We are one of the government's largest housing providers and partners via CMHC's apartment construction loan program. I'd like to offer a perspective directly from a large Canadian home builder, an important observation.
Ninety-five per cent of housing in Canada is built by private sector developers using private and institutional capital. This means that most of our housing comes from non-government sources, yet, for decades, we've perpetuated a damaging narrative that often casts for-profit home builders in a negative light. This perception is pervasive across all levels of government, leading to policies overly focused on not “enriching developers”. I have many examples of this.
This is a crucial issue because we are in the midst of a housing crisis, widely acknowledged to be caused by a supply shortage. Our housing paradigm in Canada relies on the private sector, which must achieve a risk-adjusted return on capital to continue building. In simpler terms, developers need a profit to take on the substantial and ever-growing risks of new housing projects. However, years of regulatory expansion have only increased the complexity, along with ever-growing levies and taxes, making home building in Canada extremely risky. In fact, the risk is becoming untenable.
Metro Vancouver, for example, is experiencing the highest levels of court-ordered sales of development land in recent memory. Many of our largest home builders are now investing as much or more in the United States as in Canada. Stop and think about that for a moment. In the midst of a housing crisis, some of our largest home builders are building as much or more housing in a different country as they are in Canada. Before we say, “That's not right,” we should try to understand the reasons.

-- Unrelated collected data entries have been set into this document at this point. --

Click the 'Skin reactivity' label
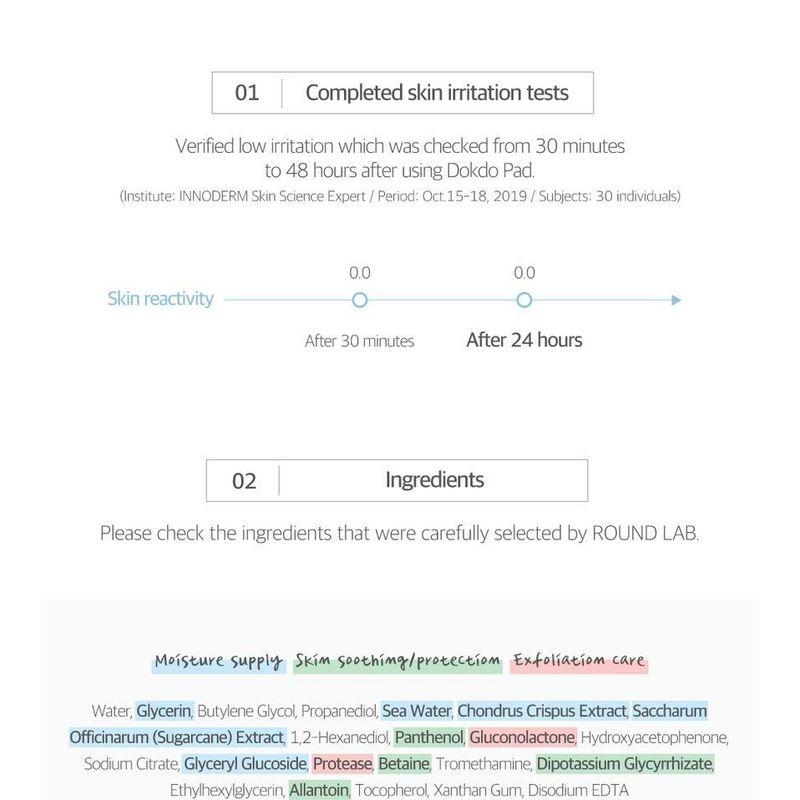 point(161,299)
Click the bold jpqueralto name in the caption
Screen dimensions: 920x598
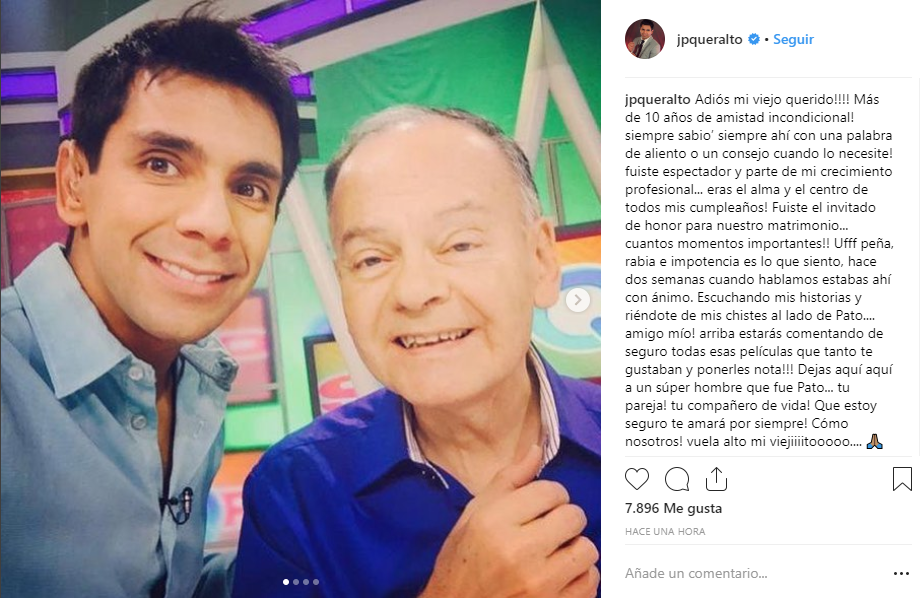pos(658,99)

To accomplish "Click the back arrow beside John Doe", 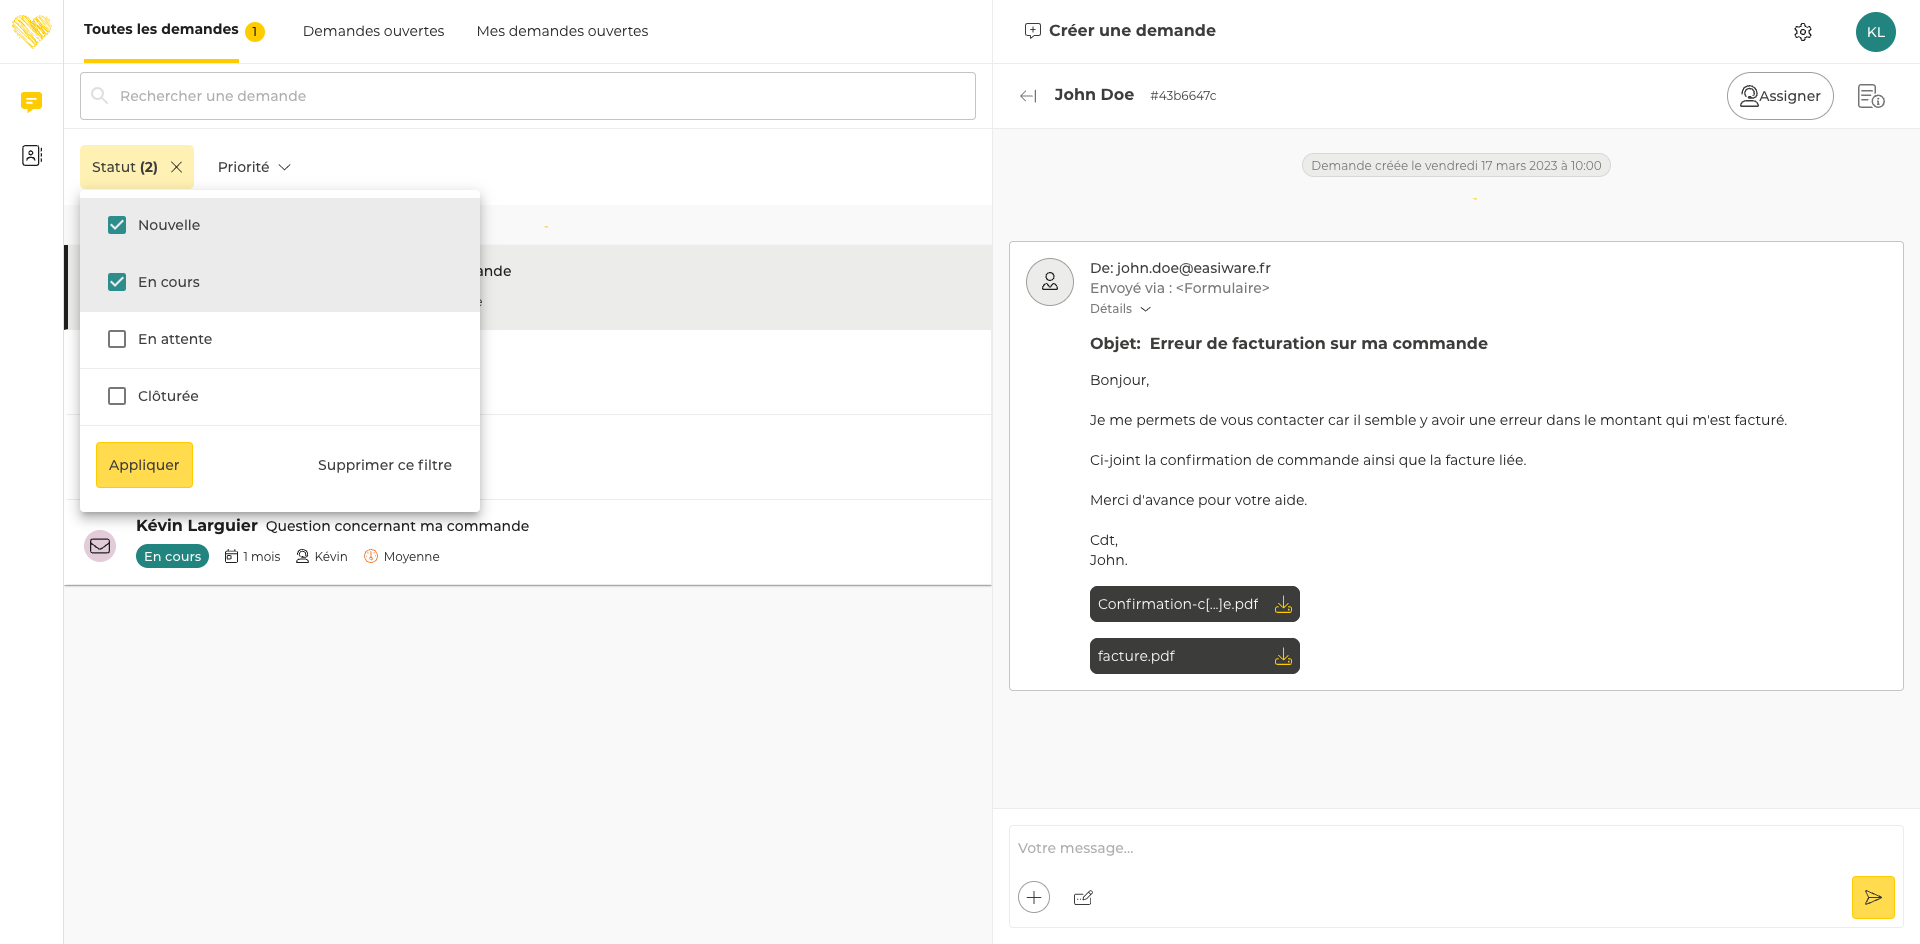I will coord(1028,96).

We must urgently change the narrative of private sector home builders in Canada. Sustainable policy creation will not happen until we do. The narrative surrounding the homebuilding industry often contrasts sharply with how the government treats other industries. For example, the recent announcement of tax credits and subsidies for electric vehicle battery plants with companies like Honda and Volkswagen, both for-profit companies, shows a clear government strategy in response to the climate crisis.
Just as government recognizes the need to incentivize and support the electric vehicle industry to combat climate change, it should also recognize the need to support the housing industry to address the housing crisis. Both crises demand urgent action and innovative solutions. However, while government is willing to offer tax credits and incentives to other industries, it remains hesitant to do the same for housing. In fact, the opposite is true regarding taxation.
We must reflect on why private capital is flowing out of our country to build homes elsewhere. The answer lies in the general narrative and the imbalance of risk versus reward in Canada.
Regarding taxation, many reports, including from CMHC, estimate that 20% to 30% of a new home's cost goes to taxes, with collective governments earning more than three times what a builder makes, significantly hindering housing affordability and delivery. The Urban Development Institute reports that levies and taxes make up 29% of the average condo price in Vancouver. This doesn't even include the full scope of the new metro Vancouver development cost charges.
Between 2015 and 2027, the City of Vancouver's DCCs will have increased by 130%. Metro Vancouver's DCCs are expected to soar by 1,943%, adding $21,000 per unit.
The federal government's role is also problematic. This government is charging GST on almost every input of a new home purchase, including interest on construction debt. Moreover, GST is being charged on DCCs that we pay to the municipalities. The federal government is charging housing taxes on other levels of government housing taxes.
The issue with DCCs is even more concerning, as there is little to no in-stream protection for existing projects. Imagine if the auto industry faced similar conditions. A manufacturer buys inputs to produce a vehicle at a certain profit margin, and while working with the government to obtain plant approvals, the same government imposes a retroactive levy on those inputs previously acquired as inventory. This would disrupt the entire business model, and this is exactly what is happening with DCCs and housing. We must change taxation on new housing.
Regarding capital, numerous experts' recommendations suggest improving municipal processing time, simplifying building codes, standardizing processes, etc. While these suggestions are indeed vital, the scale of the crisis and our ability to respond effectively are often overlooked.
Key to addressing this crisis is the availability of capital, which I believe receives insufficient attention. Numerous reports claim that Canada is exporting capital at an alarming rate. Anecdotally, I witnessed the increased frequency of decisions by my peers and colleagues to deploy capital in jurisdictions outside of our borders.
In closing, to solve the housing crisis, Canada must attract capital to be deployed into housing by creating an environment with competitive risk-adjusted returns. Without this, housing projects to the necessary scale will not progress, infrastructure will not be built, and new technologies will not advance.
Thank you, and I would love to answer questions.